CPA is estimated to affect 3 million people globally. The most common underlying condition in CPA is treated pulmonary tuberculosis. Our recent cross-sectional survey identified CPA in 8.2% of 400 Ugandan adults with previously treated pulmonary tuberculosis (Union Lung Conference 2015, abstract PC-957-05).
CPA diagnosis is often made years after completing tuberculosis treatment, but no prospective surveys have defined the natural history. Co-infection with atypical mycobacteria frequently occurs in CPA. Co-infection with Mycobacterium tuberculosis and Aspergillus has been described in several case reports. Subacute invasive aspergillosis (SAIA) has been documented in 3-11% of autopsies of patients who died of AIDS, in the absence of pulmonary tuberculosis. This raises the possibility that onset of CPA may occur during active pulmonary tuberculosis, especially in patients with AIDS. We aimed to estimate the prevalence of aspergillosis in patients with active pulmonary tuberculosis.
Stored sera were available from 57 adult patients admitted to Mulago Hospital, Kampala between March 2010 and March 2011. All patients had between 2 weeks and 6 months cough and were diagnosed with pulmonary tuberculosis based on culture or GeneXpert PCR testing of sputum and/or broncho-alveolar fluid.
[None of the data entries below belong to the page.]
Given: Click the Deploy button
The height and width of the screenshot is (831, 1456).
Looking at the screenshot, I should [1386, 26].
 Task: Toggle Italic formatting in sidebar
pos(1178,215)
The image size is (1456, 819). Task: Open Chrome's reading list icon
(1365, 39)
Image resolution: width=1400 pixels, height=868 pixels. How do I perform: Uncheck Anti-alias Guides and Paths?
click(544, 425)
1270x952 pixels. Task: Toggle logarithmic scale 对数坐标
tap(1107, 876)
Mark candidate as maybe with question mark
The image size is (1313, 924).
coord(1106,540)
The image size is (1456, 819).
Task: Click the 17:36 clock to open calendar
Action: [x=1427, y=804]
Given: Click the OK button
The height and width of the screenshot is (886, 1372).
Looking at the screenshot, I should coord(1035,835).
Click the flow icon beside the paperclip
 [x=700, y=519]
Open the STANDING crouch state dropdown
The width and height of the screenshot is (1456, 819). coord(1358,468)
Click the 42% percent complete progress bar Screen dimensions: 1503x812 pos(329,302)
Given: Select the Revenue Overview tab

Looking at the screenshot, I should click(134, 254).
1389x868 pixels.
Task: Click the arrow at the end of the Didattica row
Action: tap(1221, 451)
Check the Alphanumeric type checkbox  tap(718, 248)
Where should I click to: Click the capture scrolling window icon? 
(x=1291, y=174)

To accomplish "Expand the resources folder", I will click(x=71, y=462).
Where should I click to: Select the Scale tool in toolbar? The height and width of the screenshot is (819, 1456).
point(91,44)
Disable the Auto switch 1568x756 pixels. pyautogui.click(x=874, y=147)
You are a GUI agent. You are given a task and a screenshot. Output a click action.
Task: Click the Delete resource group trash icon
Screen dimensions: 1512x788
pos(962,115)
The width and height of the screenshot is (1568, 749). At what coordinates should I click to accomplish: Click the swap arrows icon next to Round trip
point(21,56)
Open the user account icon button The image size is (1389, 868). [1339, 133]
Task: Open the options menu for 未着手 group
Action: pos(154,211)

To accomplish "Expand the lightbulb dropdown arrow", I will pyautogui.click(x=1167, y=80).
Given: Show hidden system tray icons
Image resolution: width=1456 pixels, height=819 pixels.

We measured Aspergillus-specific IgG in these samples using the Siemens Immulite assay, which has a specificity of 98% and sensitivity of 96% for the diagnosis of chronic pulmonary aspergillosis (Journal of Infection, in press).
46 (81%) patients and 2% controls were HIV positive. Mean CD4 count in patients with HIV was 99 cells/mL (range 2 - 581 cells/mL). 35 (61%) patients had CD4 count <100 cells/mL and 24 (42%) patients had CD4 count <50 cells/mL.
Mean Aspergillus-specific IgG levels were 5 mg/L in healthy controls and 11mg/L in pulmonary tuberculosis cases (p – 0.000). Raised levels were found in 2 (2%) of healthy controls and 27 (47%) pulmonary tuberculosis patients (p – 0.000). There was no significant difference in 2-month mortality in tuberculosis patients with normal or raised levels of Aspergillus-specific IgG.
These results cannot differentiate Aspergillus colonization from active disease. This is a select group of tuberculosis patients requiring emergency hospital admission and results may not be generalisable to other patients with tuberculosis. However, given the diagnostic accuracy of the Siemens Immulite assay active Aspergillus co-infection is probably present in many of those with positive results. This possibility should be considered in patients who fail to improve or clinically relapse in spite of appropriate tuberculosis therapy.
The frequency of raised Aspergillus-specific IgG levels is four times higher in these patients with active pulmonary tuberculosis than the rate of CPA found in patients with treated tuberculosis in our earlier survey. It is possible that many patients develop Aspergillus colonization during active pulmonary tuberculosis, which then resolves as the tuberculosis is cured. Alternatively, our earlier survey may have failed to identify those who died of CPA soon after completing tuberculosis treatment and so underestimated the frequency of CPA complicating pulmonary tuberculosis. Prospective studies are now needed to record the outcome of patients with pulmonary tuberculosis and raised Aspergillus-specific IgG and define the natural history of CPA secondary to pulmonary tuberculosis.